The Rural Connected Communities competition welcomed entries from across the UK, calling for projects making use of 5G. The nine winners of the competition will receive a share of the £35m in government funding dedicated to finding new ways for all areas of the UK to take up 5G and other technologies.
The winners include an air and sea search and rescue services trial in Dorset, a project based in Nottinghamshire’s Sherwood Forest, and other trials in Yorkshire, Gwent, Monmouthshire, Orkney, Wiltshire, Shropshire, and Worcestershire. The government says that there are plans to expand into Northern Ireland.
The Sherwood Forest-based project will involve retelling the legend of Robin Hood in a 3D VR experience: one element of the creation of a world-first '5G Connected Forest'. The project will also involve the testing of semi-autonomous visitor transport vehicles and testing of drones and other robots to survey the forest.
“It will be situated in the ancient royal forest of Sherwood, which has been wooded since the end of the last Glacial Period,” said Kay Cutts, leader of Nottingham County Council. “There is no better opportunity to trial 5G in a forest setting anywhere else in the UK – not just for the area’s geography, but for its rich and fascinating history.”
The CoCore project in South East Wales, which is being awarded £5m in funding, will connect communities across Monmouthshire and Blaenau Gwent, hopefully providing opportunities in farming security and “immersive tourism”.
Digital Secretary Oliver Dowden commented: “We’re determined to make the UK a world leader in 5G and deliver on our promise to improve connections for people and businesses across the country. Today we’re announcing new funding to seize the new opportunities this technology will offer us.”

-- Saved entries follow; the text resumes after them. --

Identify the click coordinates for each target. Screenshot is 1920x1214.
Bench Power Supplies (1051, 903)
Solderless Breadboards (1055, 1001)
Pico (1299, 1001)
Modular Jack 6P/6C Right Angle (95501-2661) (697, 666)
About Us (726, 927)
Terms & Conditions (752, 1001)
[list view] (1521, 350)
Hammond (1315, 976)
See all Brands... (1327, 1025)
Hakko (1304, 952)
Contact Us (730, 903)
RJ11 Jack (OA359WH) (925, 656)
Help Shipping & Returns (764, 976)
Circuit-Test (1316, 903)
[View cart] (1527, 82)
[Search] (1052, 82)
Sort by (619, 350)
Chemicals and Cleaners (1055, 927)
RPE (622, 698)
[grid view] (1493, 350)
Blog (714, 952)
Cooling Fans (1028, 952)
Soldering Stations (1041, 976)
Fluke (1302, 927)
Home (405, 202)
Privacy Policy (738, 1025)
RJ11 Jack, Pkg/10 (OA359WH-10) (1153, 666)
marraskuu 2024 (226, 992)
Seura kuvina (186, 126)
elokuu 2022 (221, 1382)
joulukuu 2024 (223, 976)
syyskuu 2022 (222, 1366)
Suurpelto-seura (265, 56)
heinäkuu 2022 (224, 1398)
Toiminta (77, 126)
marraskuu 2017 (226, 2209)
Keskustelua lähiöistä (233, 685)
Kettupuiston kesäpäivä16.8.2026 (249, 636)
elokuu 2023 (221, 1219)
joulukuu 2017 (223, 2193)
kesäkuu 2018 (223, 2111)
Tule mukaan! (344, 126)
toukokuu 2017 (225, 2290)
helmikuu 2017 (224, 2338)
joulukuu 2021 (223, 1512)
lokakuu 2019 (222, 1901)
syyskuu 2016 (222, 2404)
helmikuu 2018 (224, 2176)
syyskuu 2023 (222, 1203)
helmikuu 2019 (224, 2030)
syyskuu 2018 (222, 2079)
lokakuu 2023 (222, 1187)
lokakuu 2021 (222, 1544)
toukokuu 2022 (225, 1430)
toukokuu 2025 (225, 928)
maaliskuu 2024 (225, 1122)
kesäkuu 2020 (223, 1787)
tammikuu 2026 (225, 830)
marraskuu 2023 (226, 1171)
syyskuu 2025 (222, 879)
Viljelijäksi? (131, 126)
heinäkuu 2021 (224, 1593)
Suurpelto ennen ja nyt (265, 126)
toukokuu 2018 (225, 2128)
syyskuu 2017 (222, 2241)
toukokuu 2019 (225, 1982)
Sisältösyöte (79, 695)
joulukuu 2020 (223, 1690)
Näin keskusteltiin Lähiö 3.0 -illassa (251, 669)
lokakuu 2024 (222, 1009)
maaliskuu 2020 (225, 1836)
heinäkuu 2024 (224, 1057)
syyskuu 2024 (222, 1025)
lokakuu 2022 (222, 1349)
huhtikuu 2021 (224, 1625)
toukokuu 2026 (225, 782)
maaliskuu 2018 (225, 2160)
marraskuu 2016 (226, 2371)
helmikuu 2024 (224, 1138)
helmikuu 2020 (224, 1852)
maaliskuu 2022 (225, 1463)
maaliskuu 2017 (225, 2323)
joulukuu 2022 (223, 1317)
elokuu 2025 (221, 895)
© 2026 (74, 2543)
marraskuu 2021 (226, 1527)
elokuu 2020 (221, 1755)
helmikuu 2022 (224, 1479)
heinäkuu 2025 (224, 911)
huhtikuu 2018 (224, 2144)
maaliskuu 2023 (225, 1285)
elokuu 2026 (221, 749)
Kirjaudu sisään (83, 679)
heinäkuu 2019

“This includes seeing how it could create new jobs in the countryside, make businesses more productive and unleash even more ideas in our cutting-edge creative industries.”
The government also announced the launch of a £30m open competition '5G Create', which calls for new opportunities to use 5G in film, TV, video games, logistics, and tourism, such as supporting the expansion of esports in the UK. According to a government statement, these trials will “allow the UK to grasp an early advantage by using the new applications 5G networks can enable”.
The government qualified that no equipment from “high-risk” vendors would play a role in the winning projects, allaying concerns about China’s divisive telecommunications giant Huawei Technologies. Huawei was recently given the green light to provide a limited amount of equipment for non-core parts of the UK’s 5G network, provoking fury from the Trump administration in the United States.
The competition will open in March and close at the end of June.